— EXERCISE REQUIREMENTS —
Could you copy the material below word for word, leaving out the pictures?

(Entries on where items appear)
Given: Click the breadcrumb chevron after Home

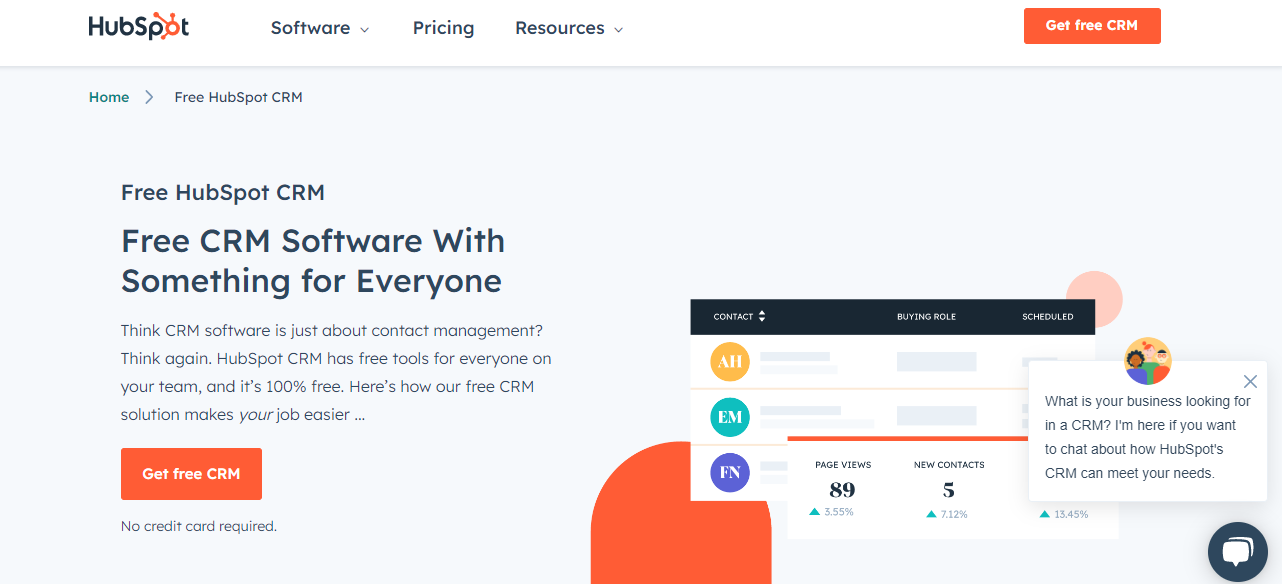Looking at the screenshot, I should [x=148, y=97].
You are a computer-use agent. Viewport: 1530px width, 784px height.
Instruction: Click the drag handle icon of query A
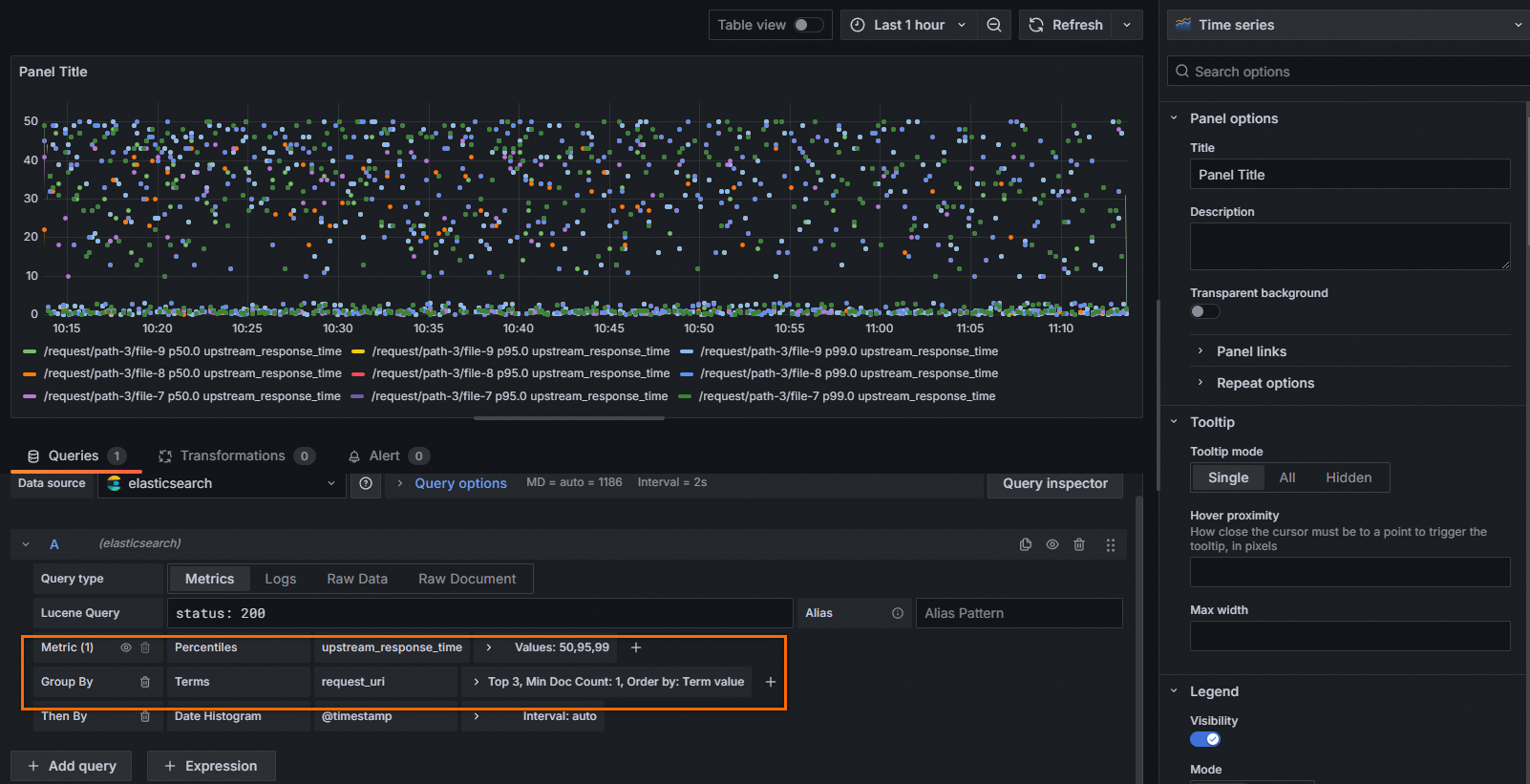1110,544
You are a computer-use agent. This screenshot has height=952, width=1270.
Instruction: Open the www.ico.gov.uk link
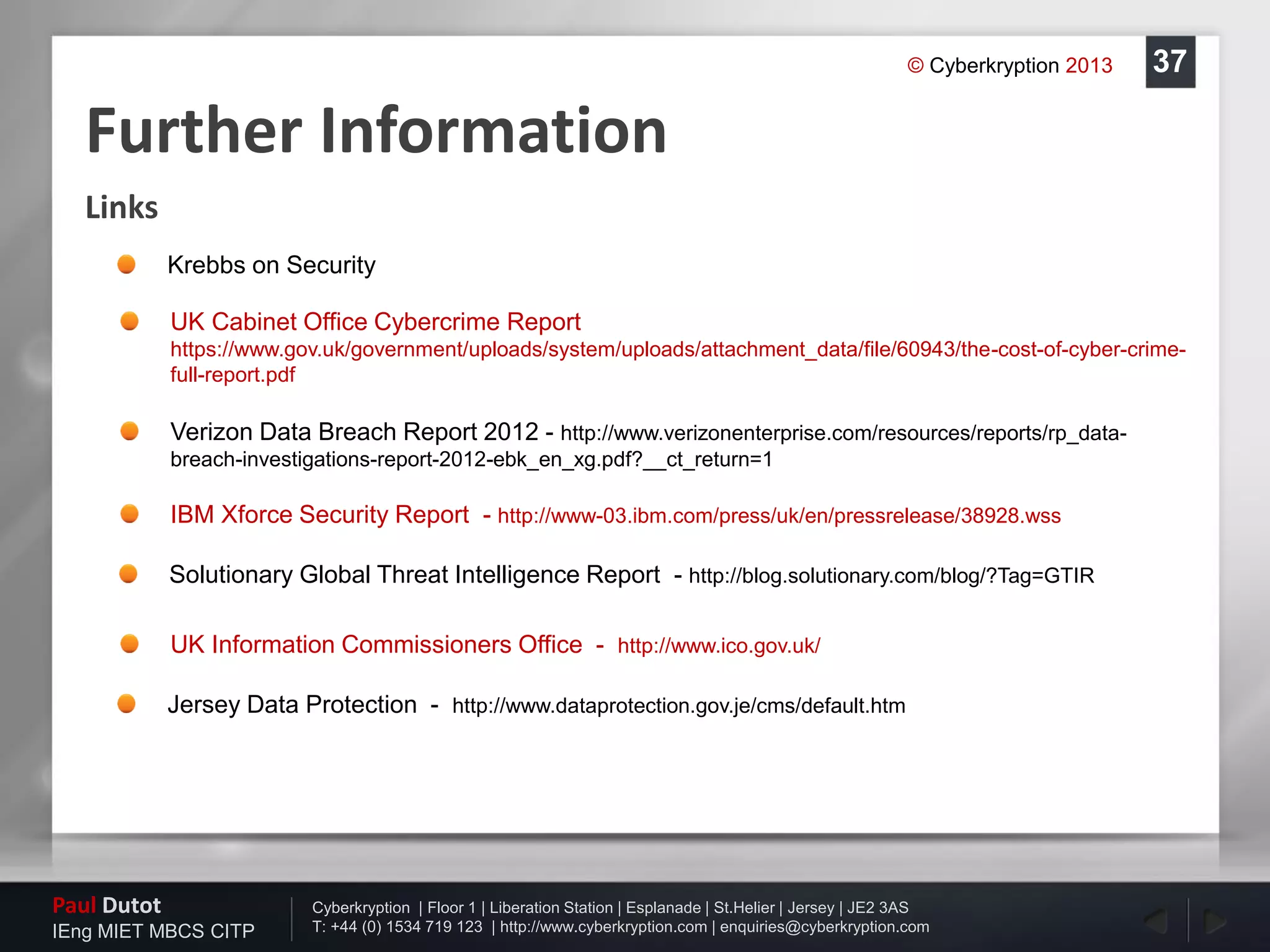[x=719, y=646]
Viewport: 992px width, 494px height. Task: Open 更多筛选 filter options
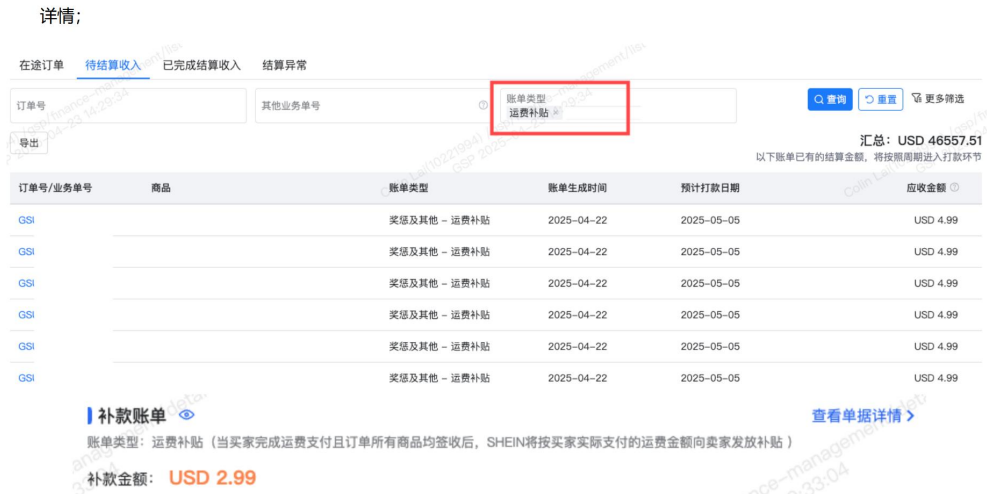938,99
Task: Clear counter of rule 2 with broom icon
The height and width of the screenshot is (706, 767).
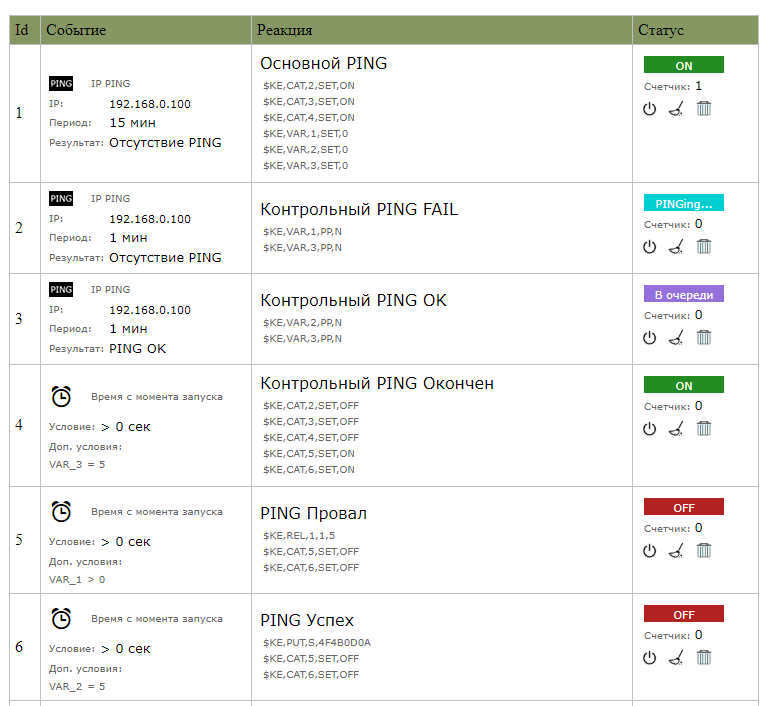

— WRITTEN SOLUTION —
Given: Click the breadcrumb chevron after Home

Looking at the screenshot, I should [x=148, y=97].
You are a computer-use agent. Viewport: 1530px width, 784px height.
Instruction: Click the drag handle icon of query A
1110,544
You are a computer-use agent. This screenshot has height=952, width=1270.
Instruction: Open the www.ico.gov.uk link
[x=719, y=646]
Viewport: 992px width, 494px height. Task: Open 更多筛选 filter options
938,99
Task: Clear counter of rule 2 with broom icon
The height and width of the screenshot is (706, 767).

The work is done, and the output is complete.